Une double conviction — que nous partageons — nous semble animer son entreprise : la conviction, d’une part, de l’irréductible dimension incarnée de ce qu’on appelle encore et toujours la ‘’maladie mentale’’ alors même qu’elle présente une évidente dimension corporelle, que ce soit dans l’hystérie, la mélancolie ou la schizophrénie ; la conviction, d’autre part, de la nécessité d’approfondir la phénoménologie du corps vécu afin de dégager en deçà du corps visé intentionnellement un vivre corporellement, c’est-à-dire la corporéité en tant qu’elle est constamment à l’œuvre dans notre ouverture à l’être ne serait-ce que sous la forme du sentir et du mouvement corporel. Dans cette perspective, MG entreprend une nouvelle description de la corporéité du Dasein, que l’on peut appréhender selon les trois dimensions distinctes et fondamentales que désignent le corps de chair, le corps propre et le corps apparaissant.

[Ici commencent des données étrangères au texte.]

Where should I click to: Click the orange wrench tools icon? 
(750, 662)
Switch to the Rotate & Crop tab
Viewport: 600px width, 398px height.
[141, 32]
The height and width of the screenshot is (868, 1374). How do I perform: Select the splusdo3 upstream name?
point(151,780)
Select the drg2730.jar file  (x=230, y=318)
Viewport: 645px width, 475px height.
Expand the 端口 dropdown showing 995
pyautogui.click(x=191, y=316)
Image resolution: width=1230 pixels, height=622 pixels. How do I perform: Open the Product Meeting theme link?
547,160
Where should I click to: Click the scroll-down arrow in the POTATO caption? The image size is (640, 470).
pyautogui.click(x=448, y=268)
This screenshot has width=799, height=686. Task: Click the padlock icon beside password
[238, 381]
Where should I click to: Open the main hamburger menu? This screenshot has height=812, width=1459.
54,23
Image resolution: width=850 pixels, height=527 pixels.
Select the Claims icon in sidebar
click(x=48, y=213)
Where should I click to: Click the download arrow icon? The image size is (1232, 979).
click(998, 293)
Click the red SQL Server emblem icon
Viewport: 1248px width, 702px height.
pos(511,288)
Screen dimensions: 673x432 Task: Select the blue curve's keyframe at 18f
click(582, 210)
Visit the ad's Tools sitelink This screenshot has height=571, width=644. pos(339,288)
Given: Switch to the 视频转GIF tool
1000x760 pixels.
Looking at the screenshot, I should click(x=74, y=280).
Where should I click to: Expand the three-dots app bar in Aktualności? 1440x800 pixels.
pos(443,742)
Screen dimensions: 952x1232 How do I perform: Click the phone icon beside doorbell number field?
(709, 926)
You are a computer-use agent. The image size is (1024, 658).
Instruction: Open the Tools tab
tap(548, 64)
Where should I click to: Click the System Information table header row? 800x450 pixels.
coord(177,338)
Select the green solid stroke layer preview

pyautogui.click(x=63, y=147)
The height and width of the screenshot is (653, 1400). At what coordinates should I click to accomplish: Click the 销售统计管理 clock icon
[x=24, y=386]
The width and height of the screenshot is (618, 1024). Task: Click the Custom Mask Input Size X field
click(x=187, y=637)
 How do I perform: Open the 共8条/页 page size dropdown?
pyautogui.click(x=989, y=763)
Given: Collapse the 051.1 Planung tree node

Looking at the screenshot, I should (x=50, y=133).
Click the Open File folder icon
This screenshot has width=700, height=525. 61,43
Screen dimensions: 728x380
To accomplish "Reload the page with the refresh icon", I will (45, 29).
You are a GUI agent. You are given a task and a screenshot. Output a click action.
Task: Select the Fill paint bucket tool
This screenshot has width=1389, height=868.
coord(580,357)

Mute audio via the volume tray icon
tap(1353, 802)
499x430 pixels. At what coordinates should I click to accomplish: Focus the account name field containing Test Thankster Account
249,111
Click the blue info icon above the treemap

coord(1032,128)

Nous voudrions aujourd’hui nous arrêter sur ces trois dimensions de l’expérience corporelle que MG explore en prenant appui sur différents auteurs qui, pour certains d’entre eux, sont relativement bien connus en France : nous pensons à Erwin Straus, à Merleau-Ponty, à Jean-Paul Sartre, à Winnicott, tandis que d’autres comme Buytendijk, Zutt et Kulenkampff, le sont beaucoup moins. Notre ambition sera ici des plus modestes : nous voudrions en effet reprendre et interroger les grandes lignes de la description par MG de la corporéité. Mais afin de mieux situer ses analyses, il convient nous semble-t-il de rappeler, dans un premier temps, certains éléments fondamentaux de la phénoménologie husserlienne et post husserlienne de la corporéité.

 

I. La distinction husserlienne du Leib et du Körper

 

Au §36 des Ideen II (c’est-à-dire du deuxième volume des Idées directrices pour une phénoménologie et une philosophie phénoménologique pures, intitulé Recherches phénoménologiques pour la constitution et traduit en 1982 par E. Escoubas), et en rupture avec la conception cartésienne du corps comme res extensa, Husserl distingue deux modes d’apparaître du corps et, corrélativement, deux dimensions de l’expérience corporelle. En effet, dans ce volume consacré à la manière dont la conscience constitue la nature animale, Husserl réfléchit sur la manière dont la conscience constitue le corps, et prend pour fil conducteur l'expérience de la main droite touchant la main gauche. C’est en effet cette expérience séminale de la double sensation tactile, du touchant-touché, qui permet à Husserl de distinguer rigoureusement, d’une part, le Leib, le corps vivant, la chair, d’autre part, le Körper, le corps, le corps chosique.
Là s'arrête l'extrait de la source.